English writer (1899-1994)

Harold Webber "Jack" Freeman (born Ilford, Greater London, England, 28 March 1899; died 18 February 1994) was an English writer best known for his works set among farmers and farm laborers in Suffolk, particularly his first novel Joseph and His Brethren (1928).

==Early life==
The son of a schoolmaster, Freeman was educated at the City of London School. At the end of World War I he served a year in the Somerset Light Infantry and then went to Christ Church, Oxford on a scholarship and read classics. Although a qualified scholar, after college Freeman worked on a poultry farm his father owned in Carlton, Suffolk and on other farms in the area for several years. In 1924 he left farming and travelled abroad, chiefly in Italy.

==Career==
Freeman wrote his most successful work, Joseph and His Brethen, first as a short story in 1926 and then expanded it into a novel while living in Florence during the winter of 1927 to 1928. Published that year, it became a best-seller in England and then in the United States, where it was a main selection of the recently founded Book of the Month Club. The favorable New York Times review compared it to the works of Thomas Hardy and Knut Hamsun.
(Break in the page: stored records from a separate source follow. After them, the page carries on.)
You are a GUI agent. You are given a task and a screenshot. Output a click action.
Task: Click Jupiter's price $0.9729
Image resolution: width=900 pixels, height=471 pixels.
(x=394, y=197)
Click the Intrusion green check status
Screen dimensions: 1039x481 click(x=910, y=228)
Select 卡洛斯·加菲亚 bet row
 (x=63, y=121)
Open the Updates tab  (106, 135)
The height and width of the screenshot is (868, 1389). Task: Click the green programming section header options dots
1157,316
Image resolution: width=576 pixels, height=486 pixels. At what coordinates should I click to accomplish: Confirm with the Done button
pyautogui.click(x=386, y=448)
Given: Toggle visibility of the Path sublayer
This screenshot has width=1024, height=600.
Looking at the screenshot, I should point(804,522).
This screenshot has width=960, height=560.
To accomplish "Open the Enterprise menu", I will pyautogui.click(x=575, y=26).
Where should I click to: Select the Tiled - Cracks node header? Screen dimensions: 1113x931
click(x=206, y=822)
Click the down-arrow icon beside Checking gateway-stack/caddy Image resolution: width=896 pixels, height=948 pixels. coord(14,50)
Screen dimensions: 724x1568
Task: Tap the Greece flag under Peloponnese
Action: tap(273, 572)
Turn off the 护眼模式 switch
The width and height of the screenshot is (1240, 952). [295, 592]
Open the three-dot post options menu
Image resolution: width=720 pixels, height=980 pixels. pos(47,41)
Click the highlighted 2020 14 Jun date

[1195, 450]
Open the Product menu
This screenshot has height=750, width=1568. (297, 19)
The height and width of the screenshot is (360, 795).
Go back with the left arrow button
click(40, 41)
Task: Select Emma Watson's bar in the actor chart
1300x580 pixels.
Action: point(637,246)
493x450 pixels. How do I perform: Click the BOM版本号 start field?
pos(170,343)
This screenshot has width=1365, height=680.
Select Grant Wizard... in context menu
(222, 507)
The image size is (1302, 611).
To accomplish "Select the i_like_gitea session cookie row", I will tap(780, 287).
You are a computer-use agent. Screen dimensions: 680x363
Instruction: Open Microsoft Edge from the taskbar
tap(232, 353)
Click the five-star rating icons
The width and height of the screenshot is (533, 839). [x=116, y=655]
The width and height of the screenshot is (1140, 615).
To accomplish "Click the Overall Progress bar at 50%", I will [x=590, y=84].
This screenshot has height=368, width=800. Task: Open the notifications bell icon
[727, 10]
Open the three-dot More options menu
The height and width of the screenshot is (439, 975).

Freeman continued to write novels set in rural Suffolk to less success, with his last published novel being The Poor Scholar's Tale (1954). He also provided the script for a short documentary film, The Harvest Shall Come (1942).

==Novels by Freeman==
- Joseph and His Brethren (1928)
- Down in the Valley (1930)
- Fathers of Their People (1932)
- Pond Hall's Progress (1934; a sequel to Fathers of Their People)
- Hester and Her Family (1935)
- Andrew to the Lions (1938)
- Chaffinch's (1941) Published in the US as His Own Place.
- Blenheim Orange (1949)
- The Poor Scholar's Tale (1954)

==Personal life==
Freeman married Elizabeth Boedecker (1902–1994), a German costume designer. They moved to Offton, Suffolk and lived in a former public house there, gardening and traveling around Europe by train and bicycle (Freeman despised cars and never learned to drive.) He and his wife are buried in the churchyard of the Church of St. Mary in Offton.